● **ACTIVITY**: The answer is to be the lines below that lie between the line holding "The image size is (1175, 696)." and the line holding "The width and", inclusive, transcribed exactly and free of pictures.

● **DATASET RECORDS**:
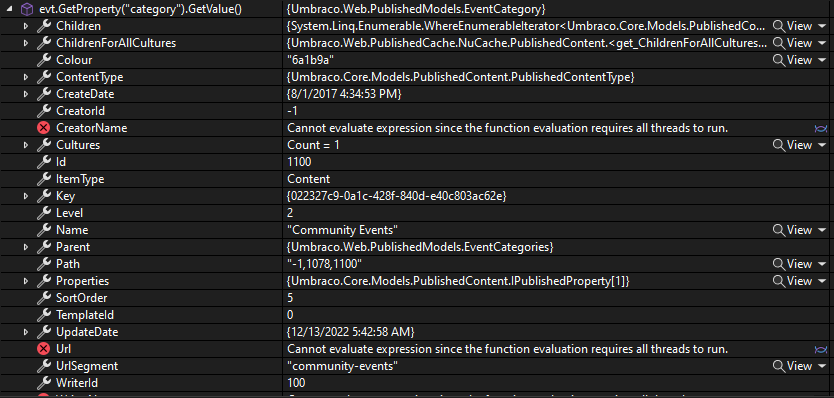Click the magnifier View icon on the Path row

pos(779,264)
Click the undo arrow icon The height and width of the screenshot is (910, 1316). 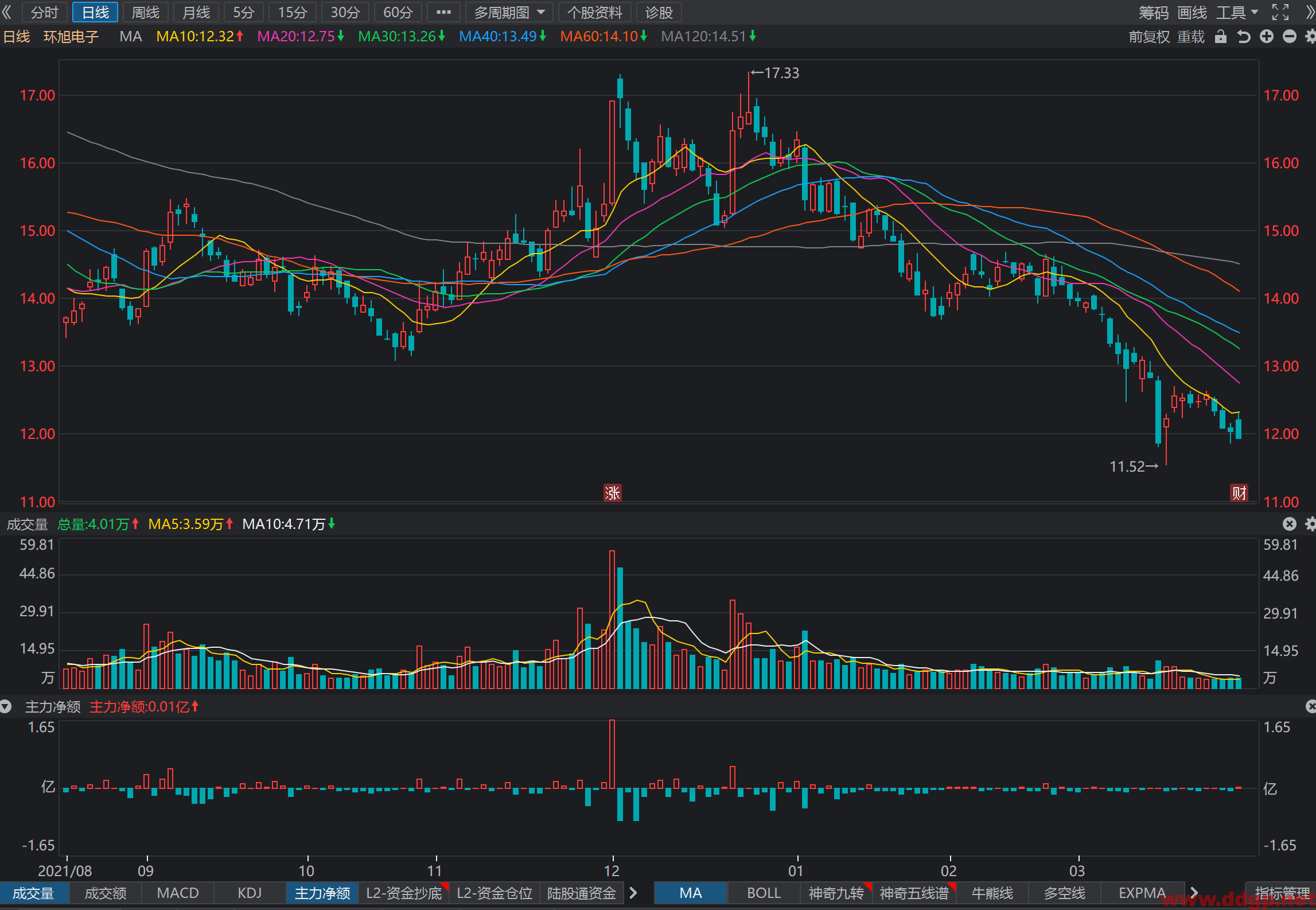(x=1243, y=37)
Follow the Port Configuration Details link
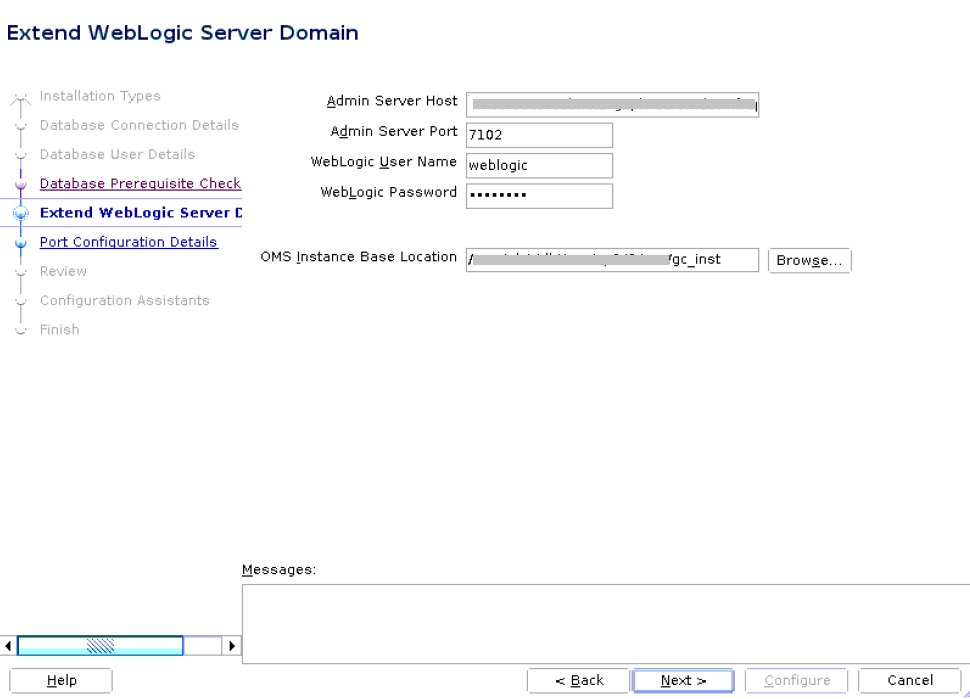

==

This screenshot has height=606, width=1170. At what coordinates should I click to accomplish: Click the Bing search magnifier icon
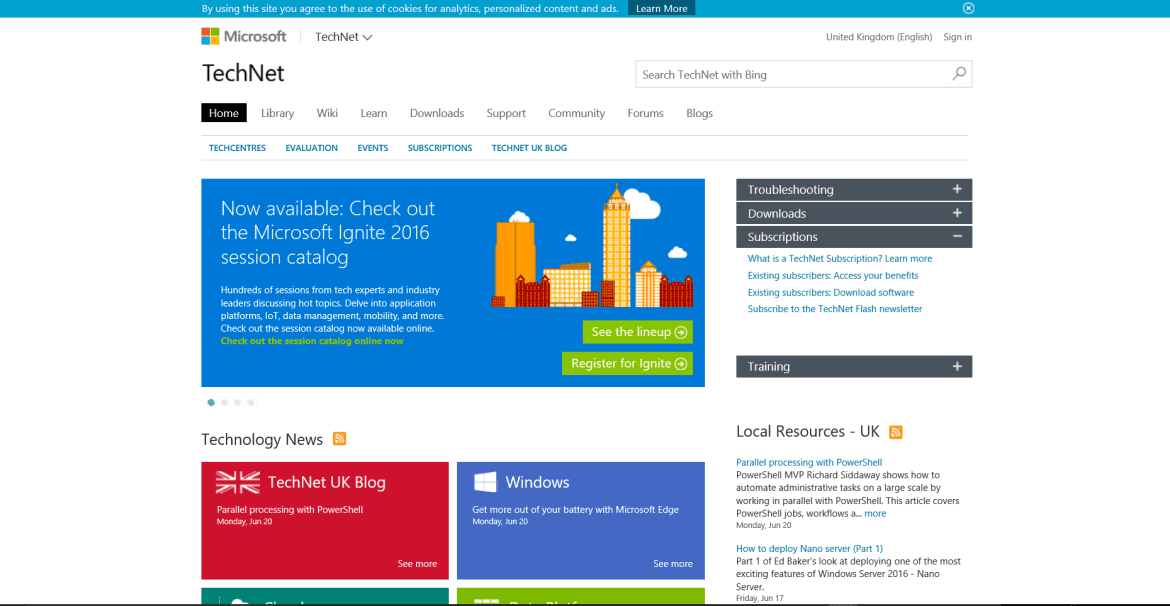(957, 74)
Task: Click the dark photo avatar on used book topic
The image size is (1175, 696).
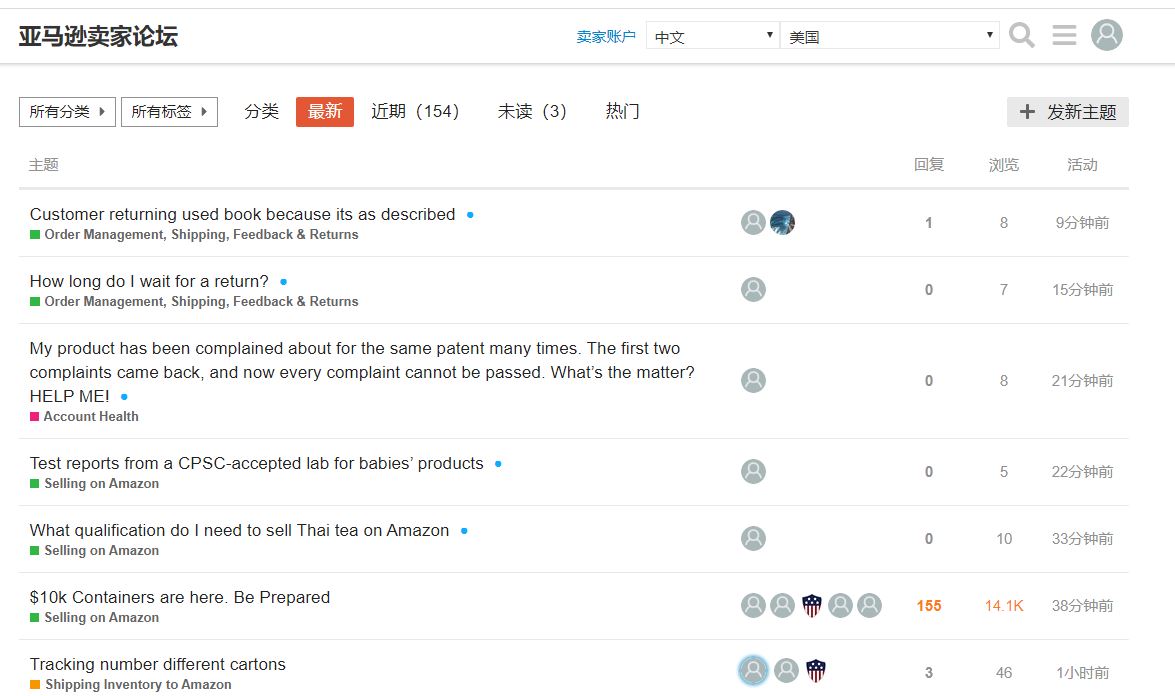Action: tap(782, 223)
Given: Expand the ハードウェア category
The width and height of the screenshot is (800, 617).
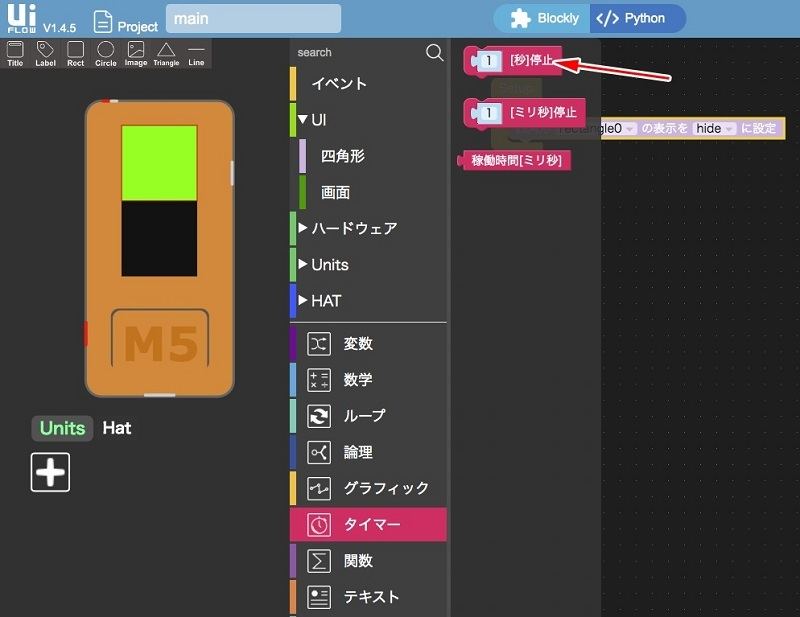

● **FINAL ANSWER**:
The image size is (1175, 696).
Action: tap(782, 223)
Given: Expand the ハードウェア category
The width and height of the screenshot is (800, 617).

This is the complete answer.